Hamburg, den 24.11.2009

Betr. : Umgang mit Wahlvorschlägen von freien Trägern an die Bezirksversammlung – Wahl von persönlichen Vertretern für freie Träger im Jugendhilfeausschuss durch die Bezirksversammlung –  

Im Vorwege der Sitzung des JHA am 25. November 2009 sollten in der Bezirksversammlung am 12. November 2009 wichtige Umbesetzungen von Mitgliedern vorgenommen werden, um die Arbeitsfähigkeit im JHA vor dem Hintergrund der anstehenden Haushaltsberatungen für 2010 zu erhalten.  

Von der CDU-Fraktion und von einem freien Träger wurden die notwendigen Unterlagen für eine Umbenennungen an die Verwaltung, u. a. die Gremienbetreuung und die BV-Geschäftsstelle weitergegeben - teilweise mehrmals. Ohne Rückmeldung bzw. ohne weitere Angabe von Gründen wurde der Benennungswunsch des freien Trägers für eine persönliche Vertretung von der Gremienbetreuung nicht an die BV-Geschäftsstelle weitergeleitet. Aufgrund von Abwesenheiten und nicht erfolgten Übergaben war eine kurzfristige Klärung des Sachverhalts am 12.November 2009 nicht möglich, somit  konnte die Wahl letztendlich nicht durchgeführt werden!  

Dies hat zur Folge, dass die Arbeitsfähigkeit im JHA geschwächt wird. Die freien Träger wurden kürzlich vom JHA gebeten, sich um persönliche Vertreter zu bemühen. Auch aus diesem Grund kann der Betroffene Vertreter des freien Trägers dieses von der Verwaltung sehr intransparent gehaltene Verfahren nicht nachvollziehen. Grundsätzlich sollen Verwaltung und Bezirksversammlung gemeinschaftlich arbeiten, das hat im geschilderten Fall nicht funktioniert!  

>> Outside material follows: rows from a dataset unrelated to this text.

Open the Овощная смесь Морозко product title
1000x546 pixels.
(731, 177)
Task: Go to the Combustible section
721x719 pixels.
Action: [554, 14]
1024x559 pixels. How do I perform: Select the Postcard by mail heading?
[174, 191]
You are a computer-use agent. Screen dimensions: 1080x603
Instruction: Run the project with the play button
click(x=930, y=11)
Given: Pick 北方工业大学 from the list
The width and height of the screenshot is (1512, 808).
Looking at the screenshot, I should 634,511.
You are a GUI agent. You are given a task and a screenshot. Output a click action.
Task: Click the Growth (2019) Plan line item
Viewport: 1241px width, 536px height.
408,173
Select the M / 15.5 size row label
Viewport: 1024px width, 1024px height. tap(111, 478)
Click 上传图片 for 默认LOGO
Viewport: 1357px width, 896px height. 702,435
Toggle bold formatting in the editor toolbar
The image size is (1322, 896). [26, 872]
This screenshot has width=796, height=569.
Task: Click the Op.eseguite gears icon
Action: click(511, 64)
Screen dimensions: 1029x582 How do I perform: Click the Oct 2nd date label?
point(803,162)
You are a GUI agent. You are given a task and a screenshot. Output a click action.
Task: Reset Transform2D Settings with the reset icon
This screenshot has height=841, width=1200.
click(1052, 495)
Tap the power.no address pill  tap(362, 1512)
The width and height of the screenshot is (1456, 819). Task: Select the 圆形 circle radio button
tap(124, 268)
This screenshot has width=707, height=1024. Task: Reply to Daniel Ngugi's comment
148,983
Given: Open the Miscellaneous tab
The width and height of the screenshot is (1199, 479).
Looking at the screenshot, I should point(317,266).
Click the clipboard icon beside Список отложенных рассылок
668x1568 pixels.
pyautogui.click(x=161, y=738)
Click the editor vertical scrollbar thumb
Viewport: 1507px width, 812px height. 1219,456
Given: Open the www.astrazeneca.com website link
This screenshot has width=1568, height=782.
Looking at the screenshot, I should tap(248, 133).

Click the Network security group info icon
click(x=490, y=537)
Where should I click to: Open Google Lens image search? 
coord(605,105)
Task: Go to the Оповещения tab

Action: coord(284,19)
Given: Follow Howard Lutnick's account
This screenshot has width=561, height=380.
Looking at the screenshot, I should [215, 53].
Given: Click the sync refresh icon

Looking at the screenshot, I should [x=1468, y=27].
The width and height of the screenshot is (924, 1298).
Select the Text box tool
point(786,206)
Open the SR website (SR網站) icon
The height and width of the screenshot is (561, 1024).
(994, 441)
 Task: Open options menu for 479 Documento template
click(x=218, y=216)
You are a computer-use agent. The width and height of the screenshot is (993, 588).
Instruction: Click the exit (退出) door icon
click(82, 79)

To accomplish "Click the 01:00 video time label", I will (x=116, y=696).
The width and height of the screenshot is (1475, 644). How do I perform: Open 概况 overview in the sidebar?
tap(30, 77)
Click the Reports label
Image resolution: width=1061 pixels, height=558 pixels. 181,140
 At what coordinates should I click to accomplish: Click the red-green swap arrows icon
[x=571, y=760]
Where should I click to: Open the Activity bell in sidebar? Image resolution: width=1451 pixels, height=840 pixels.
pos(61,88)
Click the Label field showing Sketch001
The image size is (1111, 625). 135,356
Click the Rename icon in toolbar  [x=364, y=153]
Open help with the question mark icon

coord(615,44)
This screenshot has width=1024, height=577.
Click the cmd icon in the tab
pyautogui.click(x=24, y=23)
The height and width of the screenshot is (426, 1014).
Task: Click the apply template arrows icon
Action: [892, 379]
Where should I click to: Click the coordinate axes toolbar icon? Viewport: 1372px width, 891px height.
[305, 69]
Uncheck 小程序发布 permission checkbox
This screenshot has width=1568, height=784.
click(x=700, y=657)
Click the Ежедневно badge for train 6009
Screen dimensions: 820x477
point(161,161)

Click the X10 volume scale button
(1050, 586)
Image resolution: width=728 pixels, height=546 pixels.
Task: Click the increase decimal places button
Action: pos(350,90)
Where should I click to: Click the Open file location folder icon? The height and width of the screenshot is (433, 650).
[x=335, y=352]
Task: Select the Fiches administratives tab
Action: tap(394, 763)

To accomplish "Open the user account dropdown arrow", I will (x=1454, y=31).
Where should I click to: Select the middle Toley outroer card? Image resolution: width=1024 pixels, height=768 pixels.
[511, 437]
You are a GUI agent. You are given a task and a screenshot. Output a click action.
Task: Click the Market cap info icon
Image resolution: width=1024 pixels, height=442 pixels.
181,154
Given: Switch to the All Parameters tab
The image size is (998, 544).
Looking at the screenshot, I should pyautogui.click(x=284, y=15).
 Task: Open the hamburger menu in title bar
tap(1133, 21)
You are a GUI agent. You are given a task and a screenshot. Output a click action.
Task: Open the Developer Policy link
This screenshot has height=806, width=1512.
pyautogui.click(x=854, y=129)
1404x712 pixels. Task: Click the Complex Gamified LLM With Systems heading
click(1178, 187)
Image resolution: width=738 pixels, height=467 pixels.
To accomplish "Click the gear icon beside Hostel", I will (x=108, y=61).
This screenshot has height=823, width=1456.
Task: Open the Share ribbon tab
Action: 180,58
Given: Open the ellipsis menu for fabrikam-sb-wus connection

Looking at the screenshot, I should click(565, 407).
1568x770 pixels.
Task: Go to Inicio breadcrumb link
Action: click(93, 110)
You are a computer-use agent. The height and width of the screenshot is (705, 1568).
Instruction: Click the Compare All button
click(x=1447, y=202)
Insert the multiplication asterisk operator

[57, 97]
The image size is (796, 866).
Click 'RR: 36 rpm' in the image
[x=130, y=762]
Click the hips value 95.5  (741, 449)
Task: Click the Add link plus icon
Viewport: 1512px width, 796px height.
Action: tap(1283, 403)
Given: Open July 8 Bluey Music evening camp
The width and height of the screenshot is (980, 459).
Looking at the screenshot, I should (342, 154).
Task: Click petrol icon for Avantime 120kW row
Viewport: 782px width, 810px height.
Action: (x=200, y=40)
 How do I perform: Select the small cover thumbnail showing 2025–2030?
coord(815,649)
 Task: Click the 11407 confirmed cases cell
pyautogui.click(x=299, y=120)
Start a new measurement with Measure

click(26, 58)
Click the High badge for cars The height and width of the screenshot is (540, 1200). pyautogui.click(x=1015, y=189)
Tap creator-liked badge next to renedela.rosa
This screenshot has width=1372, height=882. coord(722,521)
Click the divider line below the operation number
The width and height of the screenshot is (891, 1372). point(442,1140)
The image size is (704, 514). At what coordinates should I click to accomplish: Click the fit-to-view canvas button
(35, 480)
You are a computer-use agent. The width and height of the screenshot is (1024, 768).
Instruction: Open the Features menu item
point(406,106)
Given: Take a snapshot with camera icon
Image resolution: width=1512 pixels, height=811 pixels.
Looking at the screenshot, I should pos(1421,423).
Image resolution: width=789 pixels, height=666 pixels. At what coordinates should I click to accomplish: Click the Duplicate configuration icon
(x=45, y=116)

Vor diesem Hintergrund wird die Bezirksverwaltung gebeten folgende Fragen zu beantworten bzw. deren Klärung zu veranlassen:  

1.    Warum wurde im oben beschriebenen Fall die Benennung für den JHA nicht zur Abstimmung an die Bezirksversammlung weitergegeben?  

2.    Warum wurden die betroffen Personen bzw. Fraktionen bzw. der betroffene freie Träger von der Verwaltung nicht informiert?  

3.    Welches interne- sowie externe Abstimmungs- und Informationsverfahren besteht in der Bezirksverwaltung, um die betroffenen Akteure in solchen Situationen besser einzubinden und so auch eine höhere Effektivität und Akzeptanz bei Verwaltungshandlungen zu erzielen?